The Internet of Things is not especially secure

  • By Paul Rubell
  • 24 Jan, 2017

Cameras and other surveillance devices are supposed to protect your home. It’s kind of bittersweet, then, that these devices are not especially secure themselves. Hackers can turn home protective devices such as cameras against their owners.  IoT cameras can unlock the door to your home instead of safeguarding it.

Samsung’s SmartCam home security cameras have gained widespread popularity due to their smartphone control, ease of use, and versatility to connect and communicate with many IoT-enabled devices in one’s home. Unlike many competing cameras, Samsung’s computer memory stores home-based sensor data and video files locally on the device, and not in the cloud. (Recently Samsung launched a SmartCloud program to offer optional Internet storage.)

Despite corporate promises of security, Samsung’s cameras have been hacked by a group known as Exploitee.rs. The cameras contain computer code that is vulnerable to remote access. As a result, it is possible to control the camera from a faraway location and worse, to download and view video files that were intended to remain private on the device’s local hard drive.

The privacy law implications of these kinds of vulnerabilities are profound. What responsibility would Samsung have, if a home that is supposedly protected by a SmartCam is actually burglarized because of the information that the camera sent to the burglar? What if the burglary deteriorated into assault or murder or rape or kidnapping? Would Samsung be adjudged responsible by a judge? Will liability insurance protect Samsung from a lawsuit by an injured customer?

The problem facing Samsung is that it knows all about the hack. If you can program code, you can hack the camera easily. A video how-to guide shows you how to write the specific computer code needed to exploit the camera’s vulnerability and more importantly, how to debug the hack. All that is needed to take over the camera is the administrator’s password. The hack allows one to change the admin password without knowing the original password. By bypassing the password reset process, the camera can be accessed and used by a false administrator located thousands of miles away — or across the street from your home.

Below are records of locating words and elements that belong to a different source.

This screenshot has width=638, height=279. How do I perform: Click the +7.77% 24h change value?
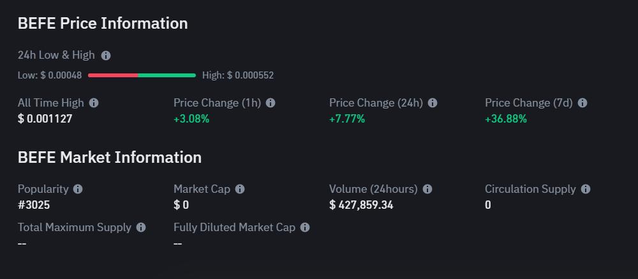[347, 119]
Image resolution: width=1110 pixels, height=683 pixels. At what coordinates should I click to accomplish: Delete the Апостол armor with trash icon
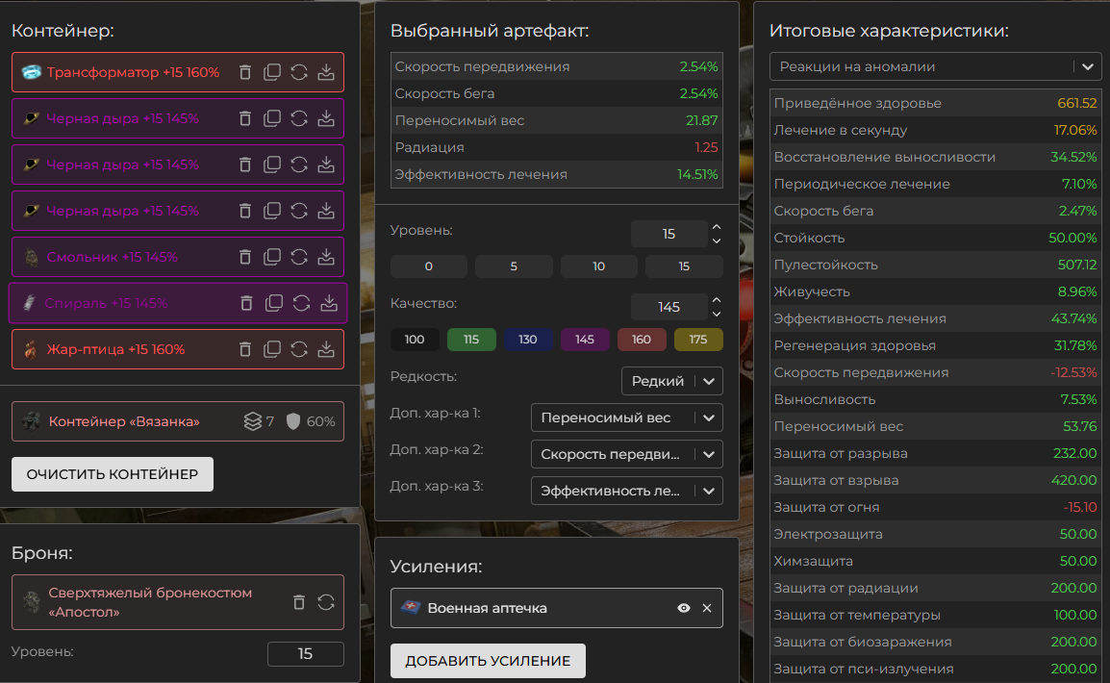click(x=299, y=602)
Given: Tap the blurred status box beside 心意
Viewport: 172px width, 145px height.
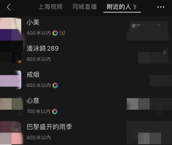Looking at the screenshot, I should 149,104.
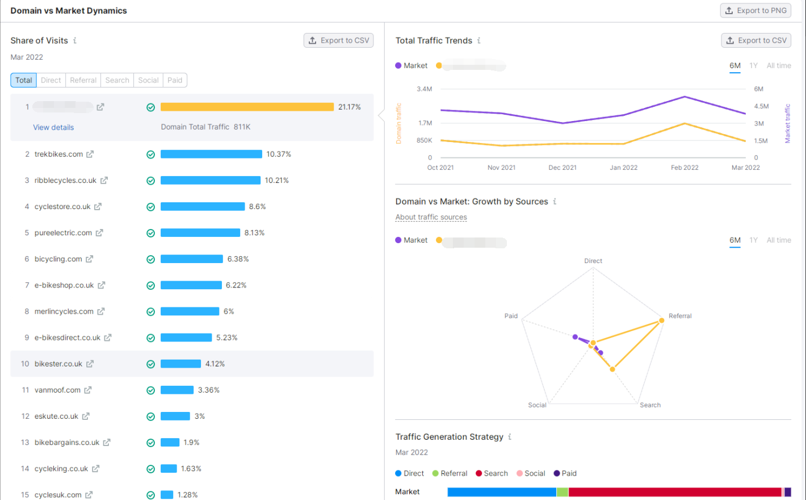The image size is (806, 500).
Task: Open ribblecycles.co.uk external link icon
Action: click(x=104, y=181)
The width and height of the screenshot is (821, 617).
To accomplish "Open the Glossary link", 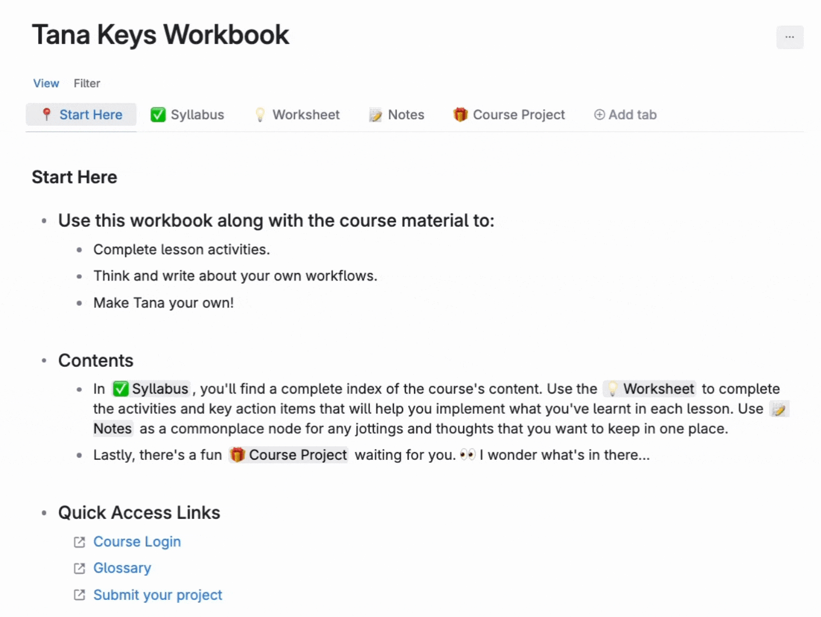I will 122,568.
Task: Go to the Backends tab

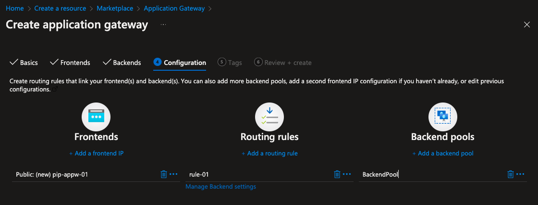Action: [122, 63]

Exploitee.rs has created an entire webpage devoted to the Samsung SmartCam and its vulnerabilities. A word to the wise: before you entrust your home’s security to a camera, be sure that the camera itself is secure.

The legal implications of security vulnerability are only beginning to emerge. The Internet of Things is a game-changer in terms of challenging people’s privacy. The law needs to catch up with technology or bad actors will be free to harm our society.